Our results show that with prolonged exposure to solar radiation, PyDOM compounds are not only susceptible to photodegradation but also exhibit fluorescence signatures that resemble NOM over time. This finding indicates that perhaps downstream water treatment plants (WTP) might benefit from PyDOM remaining in natural surface waters for extended periods of time prior to entering the facility. Conversely if the DOM exhibit distinct fluorescence signatures following wildfire inputs, this might indicate the presence of more condensed PyDOM and warrant additional or different treatment strategies to avoid the formation of DBPs. Wang et al. (2015) reported that higher temperature leachates resulted in a reduction of carbonaceous DBP precursors but a significant increase in the more toxic nitrogenous specific DBPs formation potential. The interactions between PyDOM, photolysis, and DBP formation should be explored further.

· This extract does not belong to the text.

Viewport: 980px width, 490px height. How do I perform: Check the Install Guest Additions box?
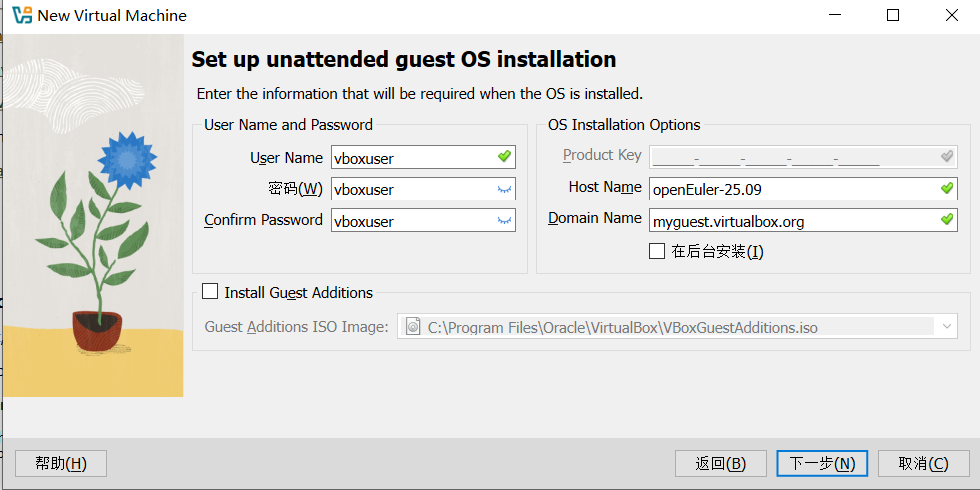pyautogui.click(x=210, y=292)
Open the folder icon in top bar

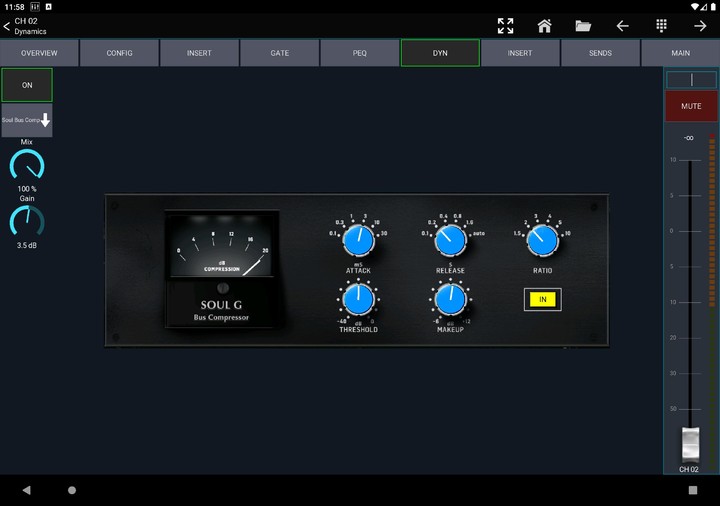583,26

This study demonstrates that photodegradation alters the fluorescence signature of PyDOM, contributing to growing evidence that PyOM is reactive in the environment (Bostick et al. 2020; Fu et al. 2016; Liu et al. 2022a, b; Stubbins et al 2012; Wagner et al. 2018; Wagner and Jaffe 2015; Ward et al 2014; Yan et al. 2022). The projected increase in intensity and frequency of wildfires (Abatzoglou and Williams 2016) are likely to increase the amount of pyrogenic carbon produced creating implications for carbon cycling, carbon sequestration, ecological consequences, and health risks (Bostick et al. 2020; Yan et al. 2022); therefore, identifying, and characterizing PyOM fate and transport is needed for water quality management. Because fluorescence spectroscopy is becoming increasingly utilized by WTP operators due to its quick analysis time and small sample volume requirement, certain fluorescence signatures (like the characteristically low emission peak) could prove useful to WTP operators for detecting fresh PyDOM. Furthermore, these photo-exposure results highlight how fluorescence can be a meaningful tool in detecting or explaining wildfire signatures compared to NOM. Overall, these results demonstrate that bulk PyDOM derived from burned leachates is susceptible to photodegradation and that fluorescence measurements could be used as proxies for detecting PyDOM immediately post-wildfire or explaining temporal and downstream shifts.